En junio, la inflación en México descendió a un 3.37% anual, marcando el nivel más bajo desde diciembre de 2020. Esta noticia resulta alentadora para el gobierno, el Banco de México y, sobre todo, para los hogares que están enfrentando un panorama económico difícil. Sin embargo, un dato positivo en el ámbito mensual no elimina los riesgos que persisten.
Uno de los principales desafíos no se origina en las decisiones recientes del gobierno, sino que se ha acumulado a lo largo de los años debido a decisiones erróneas que se pueden resumir en términos simples: cambio climático. La situación climática en México es compleja y desigual; no enfrentamos un solo problema, sino varios superpuestos. Hay regiones que sufren exceso de agua, mientras que otras enfrentan sequías que amenazan la agricultura y el sistema de presas.
El mes de julio comenzó con lluvias intensas en el centro-sur del país, donde se registraron precipitaciones de entre 100 y 200 milímetros, llegando hasta 500 en algunas zonas montañosas. Sin embargo, este fenómeno no alivia la sequía que asola el norte del país. En lugares como Puebla y la Ciudad de México, la lluvia se transformó en inundaciones urbanas que colapsaron calles, sin llenar las presas que tanto las necesitan.
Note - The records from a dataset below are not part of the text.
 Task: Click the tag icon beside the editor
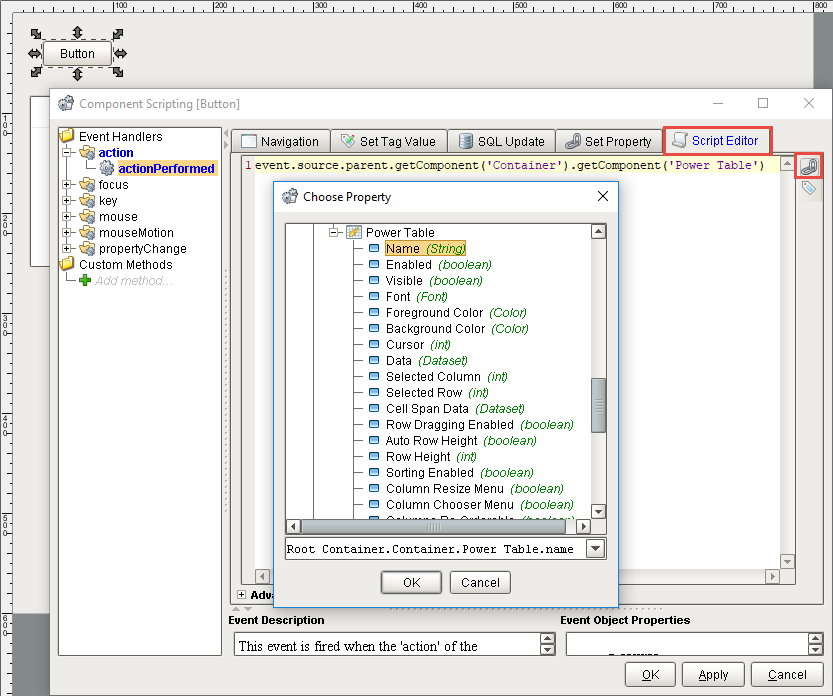click(809, 188)
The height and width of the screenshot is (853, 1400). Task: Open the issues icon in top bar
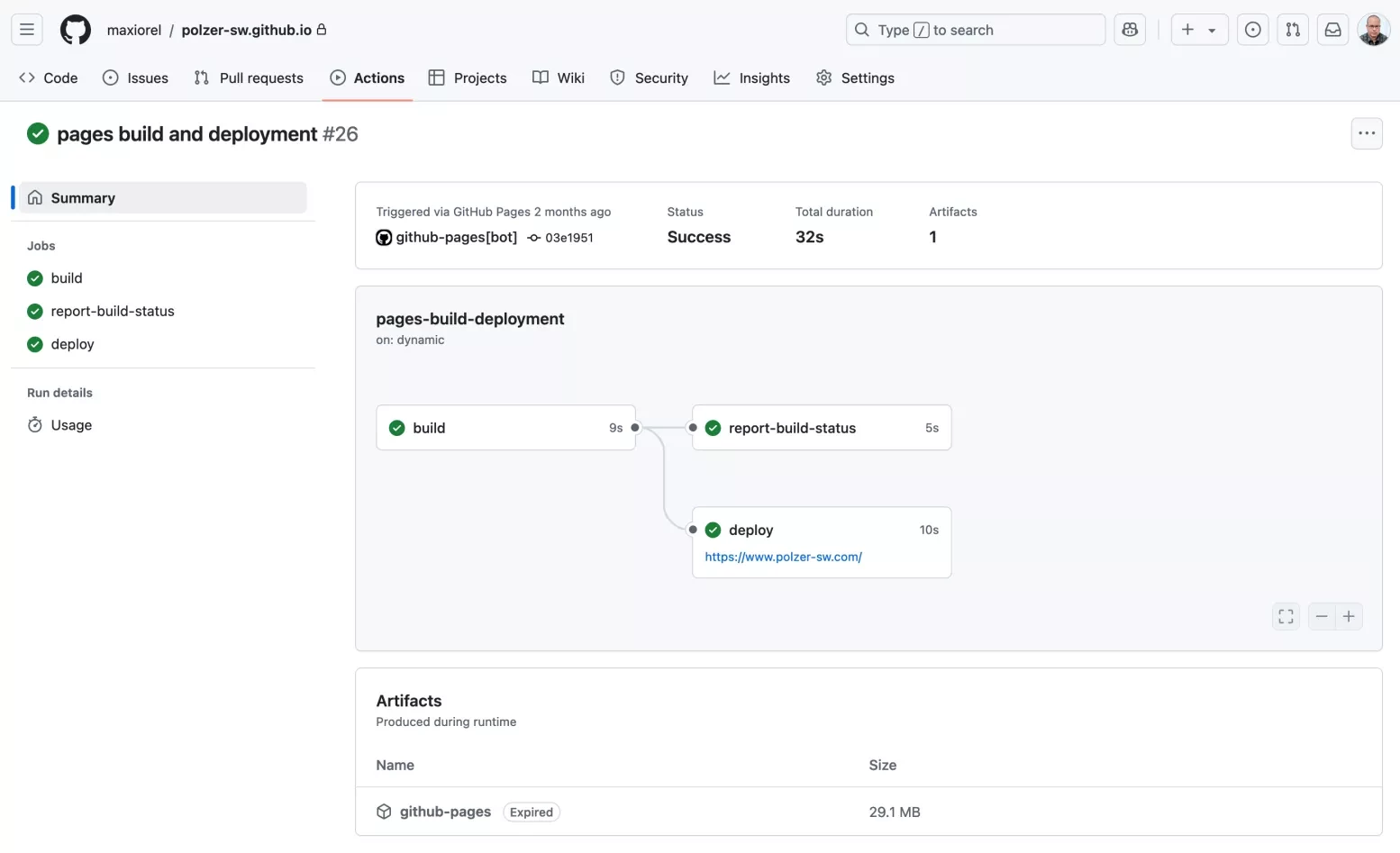point(1252,30)
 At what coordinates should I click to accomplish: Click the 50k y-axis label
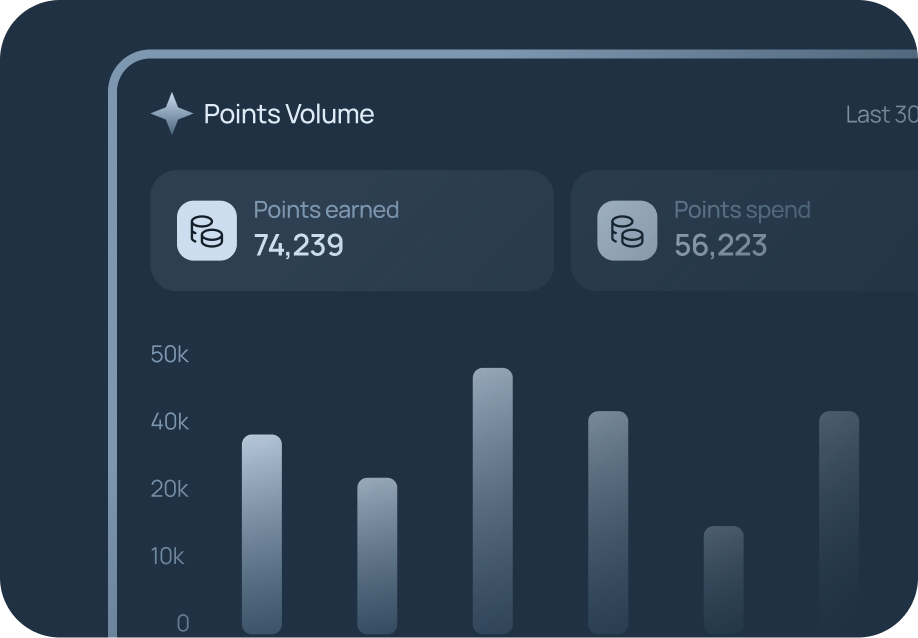tap(169, 354)
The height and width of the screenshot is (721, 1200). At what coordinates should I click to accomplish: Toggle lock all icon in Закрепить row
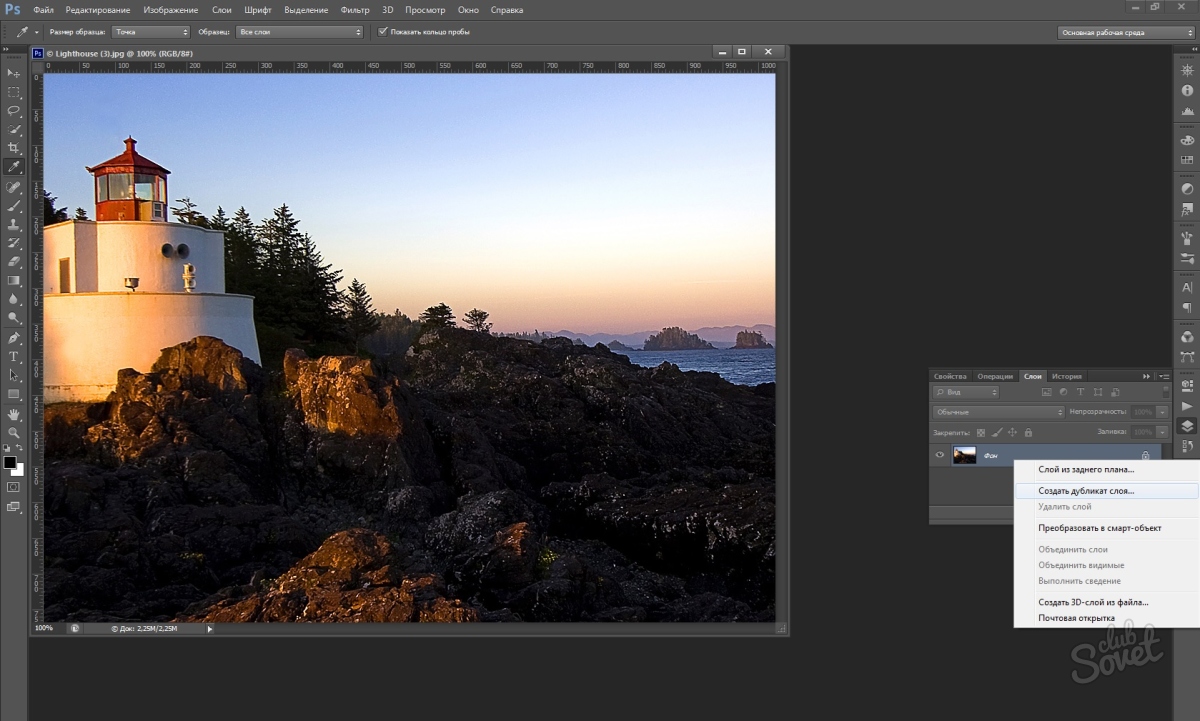[x=1028, y=432]
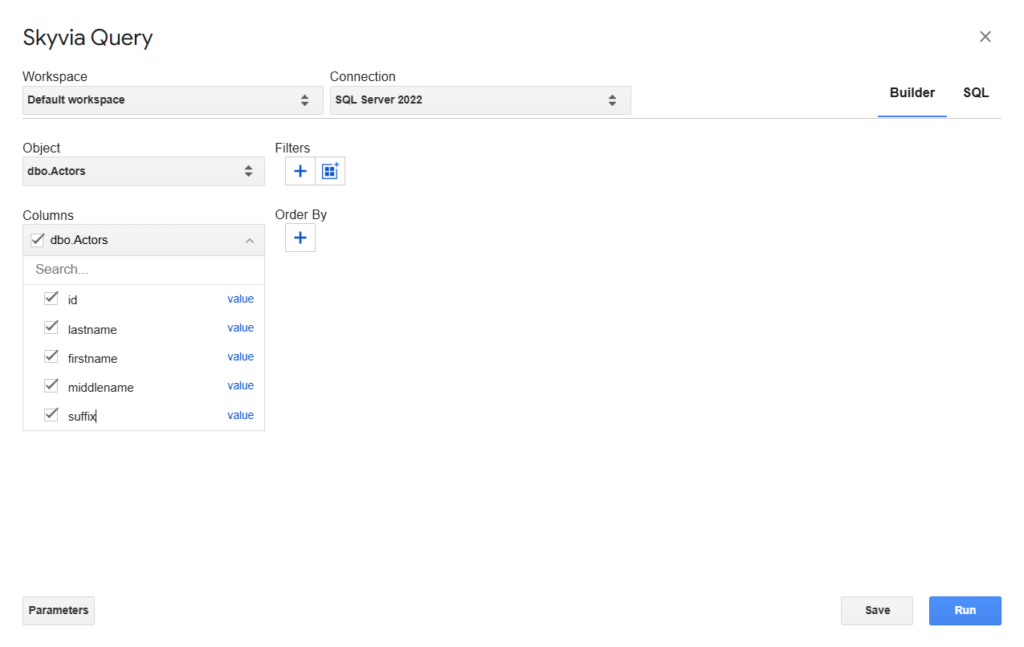
Task: Uncheck the lastname column checkbox
Action: pos(51,328)
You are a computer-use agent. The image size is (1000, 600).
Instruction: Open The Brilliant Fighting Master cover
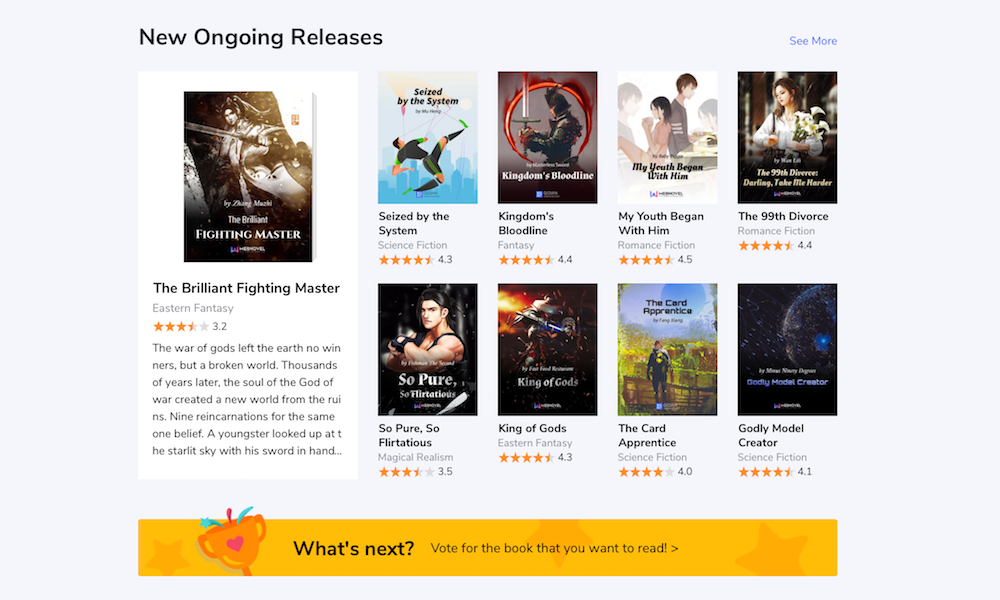point(250,177)
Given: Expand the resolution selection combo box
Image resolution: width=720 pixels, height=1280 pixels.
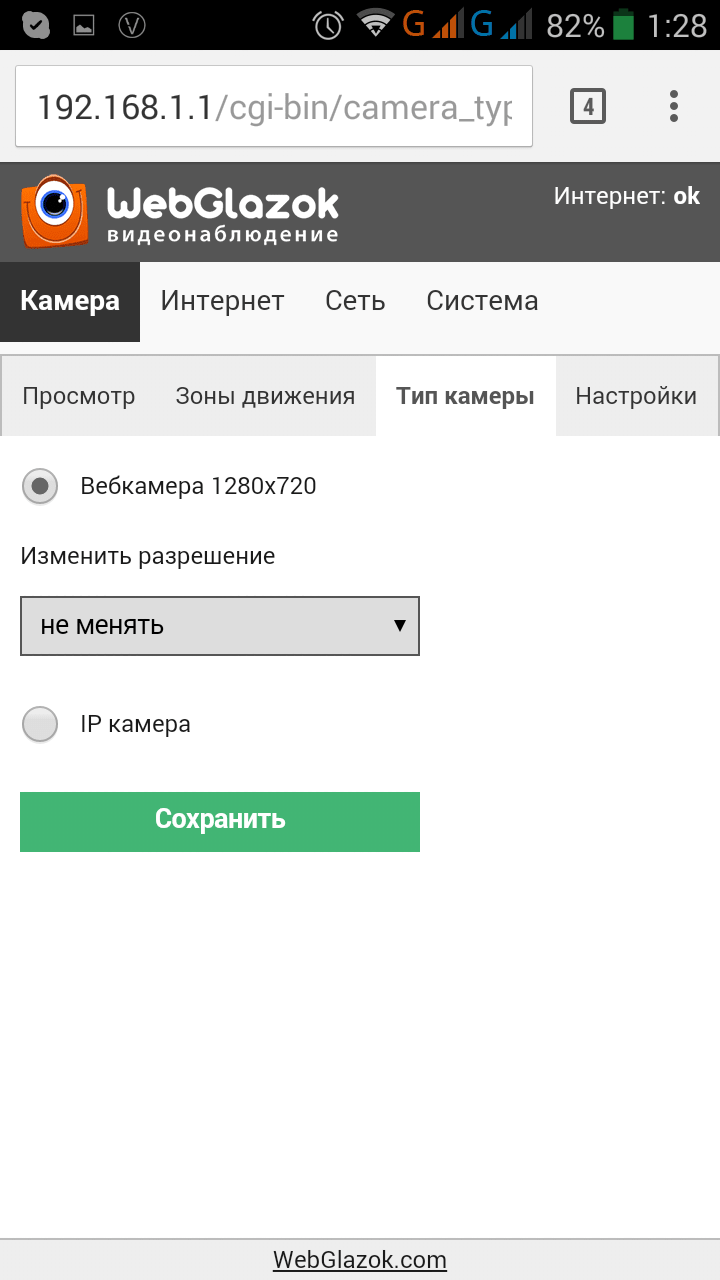Looking at the screenshot, I should click(220, 626).
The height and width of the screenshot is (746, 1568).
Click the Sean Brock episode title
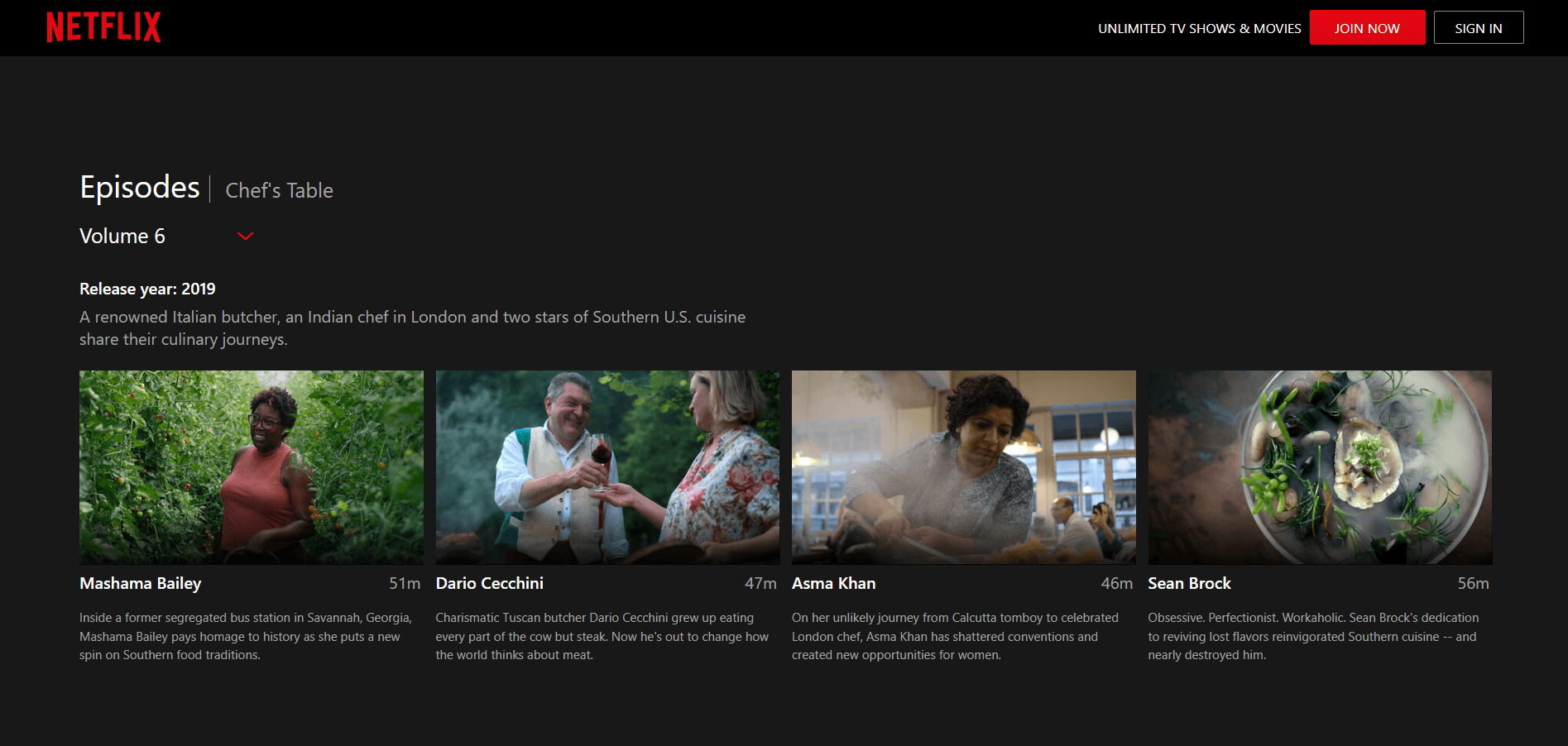coord(1189,584)
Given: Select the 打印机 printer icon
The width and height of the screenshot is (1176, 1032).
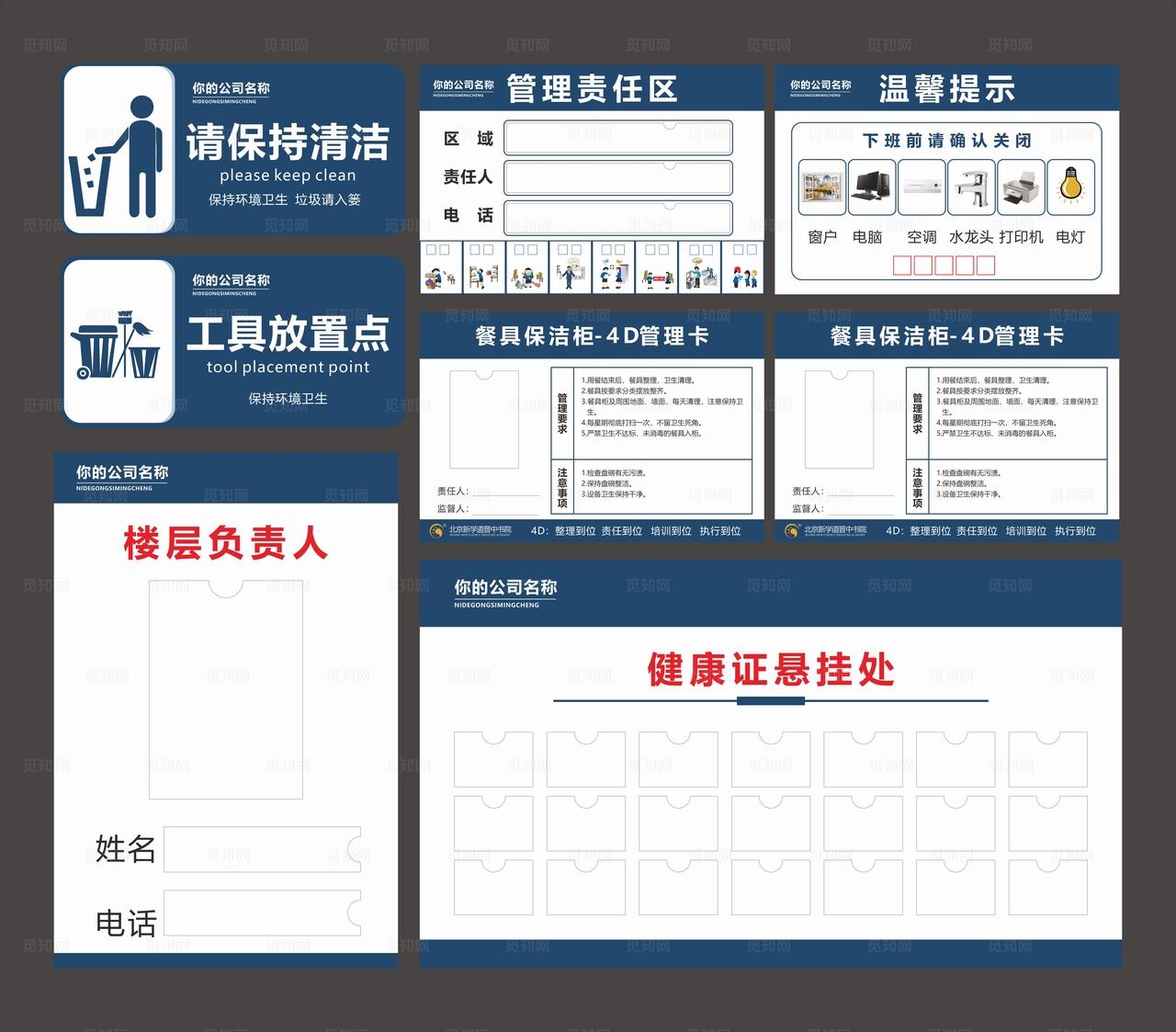Looking at the screenshot, I should [x=1022, y=184].
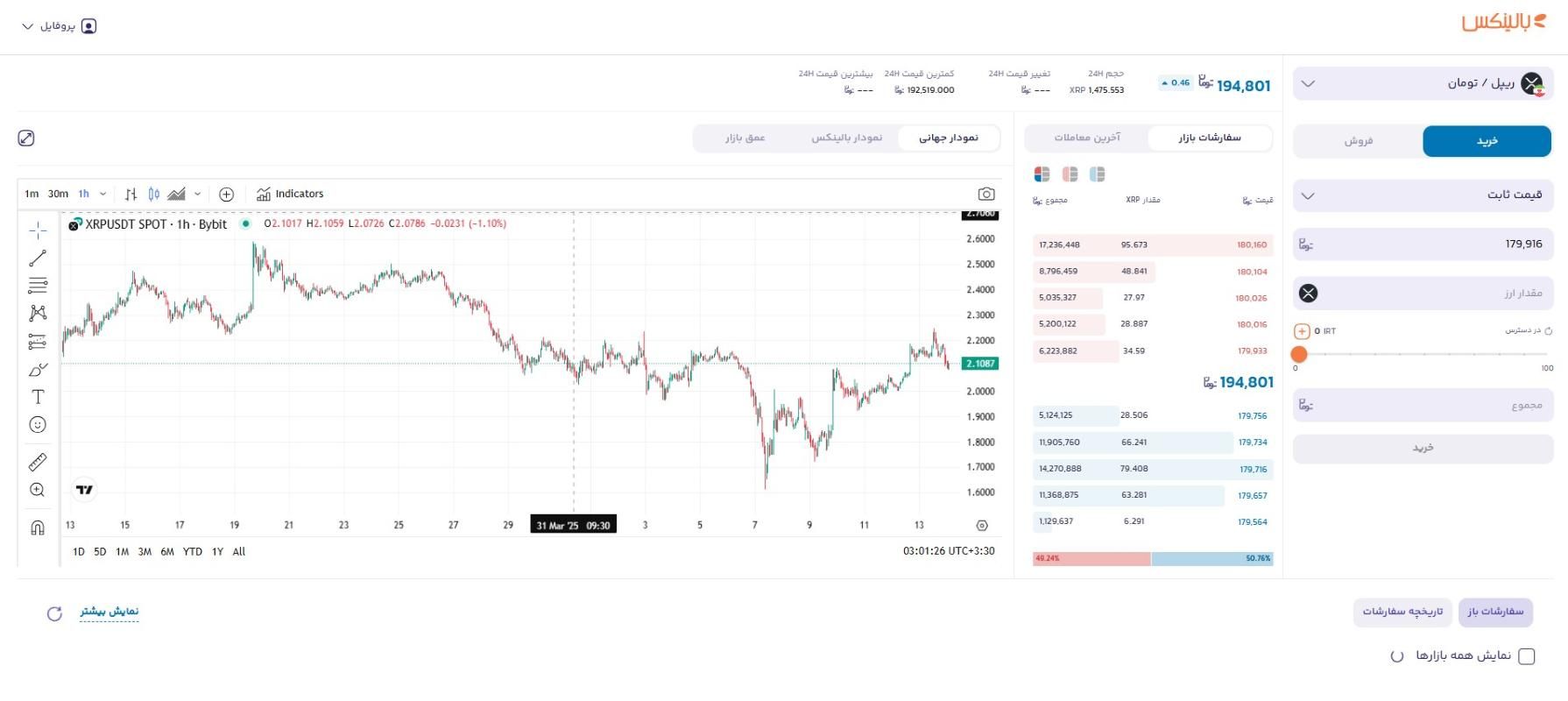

En contraste, el norte vive una severa ola de calor, con temperaturas que superan los 40 grados. A nivel nacional, la sequía parece estar controlada, con solo un 7.4% del país afectado, el nivel más bajo desde 2020. Sin embargo, este promedio oculta la realidad del norte, donde la situación es más crítica.
Las principales presas del país, aunque recargadas por las lluvias, almacenan apenas 56,900 millones de metros cúbicos, un 48% de su capacidad máxima. Así, mientras una cuenca sufre inundaciones, en la vecina falta el agua.
Cuando las lluvias perjudican la infraestructura urbana en lugar de beneficiar los cultivos, el riesgo cambia de forma, impactando la producción agrícola, la logística y, en última instancia, los precios de los productos básicos. Es crucial aclarar que no toda sequía se traduce en inflación general; sus efectos se sienten en productos específicos y en los hogares que dependen de ellos. Un estudio del Banco de México sobre el maíz blanco y el frijol revela que los choques climáticos pueden elevar sus precios entre un 2% de forma inmediata y hasta un 2.5% de forma rezagada.
La irregularidad en las lluvias y la insuficiencia de infraestructura para gestionar el agua son problemas fundamentales que explican la dualidad de inundaciones y sequías. Un mes experimentamos un exceso de agua, y al siguiente, una falta que afecta la producción agrícola, resultando en precios más altos para los alimentos.
Este tema es crítico, ya que los alimentos representan un porcentaje significativo del presupuesto de los hogares de bajos ingresos. El aumento en precios de productos esenciales como la tortilla, el frijol, el huevo o las verduras no se percibe como una simple variación; supone una reducción en los recursos disponibles para transporte, medicinas, educación o alquiler.
Aunque el Banco de México puede ajustar la tasa de interés, no tiene la capacidad de mover las lluvias del centro-sur al norte, detener inundaciones o recuperar cosechas perdidas. La política monetaria tiene sus límites frente a ciertas presiones inflacionarias.
Por lo tanto, es fundamental que la inflación se analice desde una perspectiva más amplia, que incluya factores como el clima, la gestión del agua, las presas y las condiciones que afectan día a día a millones de familias, quienes no compran “inflación general”, sino kilos de alimentos cotidianos. En resumen, la inflación en México también tiene un claro vínculo con el clima.